MOON: The stock market opens in the coming hour. It's shaping up to be the sixth losing week in a row. Investors were mostly happy with a small uptick yesterday. But the six down days that preceded it were the worst negative stretch for the stock market in two years.

Jill Schlesinger is editor at large with CBS MoneyWatch. She joins us live now, as she does every Friday -- today, from San Francisco. Good morning, Jill


MOON: I'm hoping you can put this in perspective for us -- statistically, yes, the worst stretch in two years. But take a look back to 2009, and we're talking drops in the hundreds of points. So is this slump really all that bad?

SCHLESINGER: Listen, the economy is in much better shape. Corporations are making solid profits and while job creation is slowing right now, in 2009, remember, the economy averaged job losses of more than 700,000 per month in the first quarter.
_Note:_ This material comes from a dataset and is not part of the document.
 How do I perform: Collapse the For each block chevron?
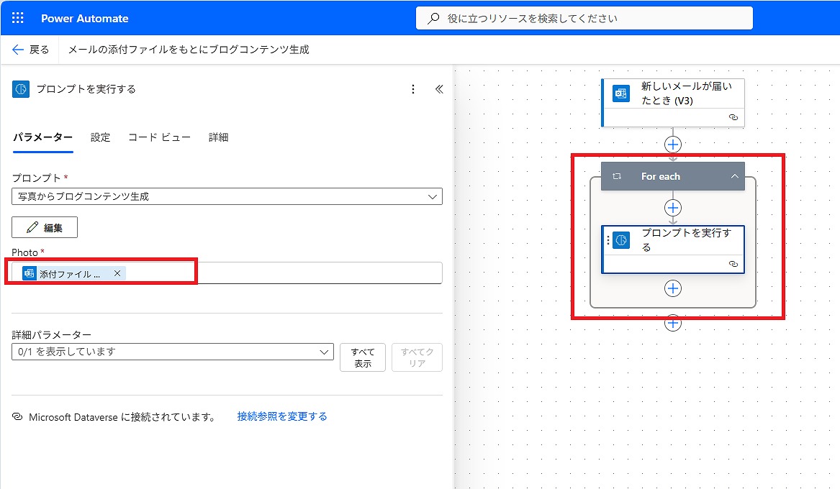(x=735, y=176)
That was followed by losses of about 400,000 in the second quarter. And look the Dow is only down 5.4 percent from the 2011 high. So let's calm down.
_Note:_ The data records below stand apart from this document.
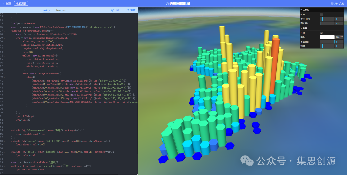Click the 返回 back link

click(x=9, y=4)
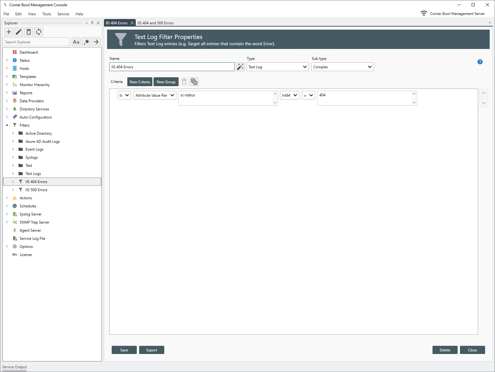Toggle match case Aa search option
The height and width of the screenshot is (372, 495).
[76, 42]
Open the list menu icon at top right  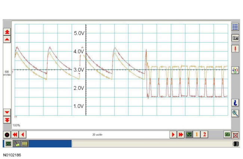(x=235, y=27)
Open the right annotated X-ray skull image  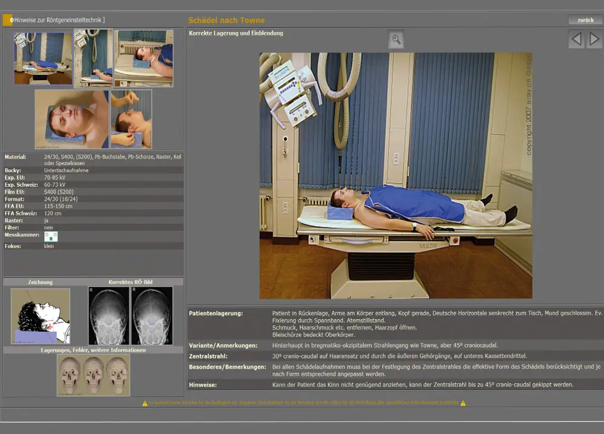point(152,316)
MOON: And with this latest market volatility -- how much of a set-back might this be for savings and 401(k) plans for example?

SCHLESINGER: Well, I mean a little bit. The 401(k) dollar values are at 12-year highs at about $75,000 according to Fidelity. You know we just know that we're not saving enough. We only have about half of the country set saving enough for retirement. The other half saving less than $25,000, Bob.

MOON: Jill Schlesinger from CBS/Moneywatch. Thanks.

SCHLESINGER: Great to be with you.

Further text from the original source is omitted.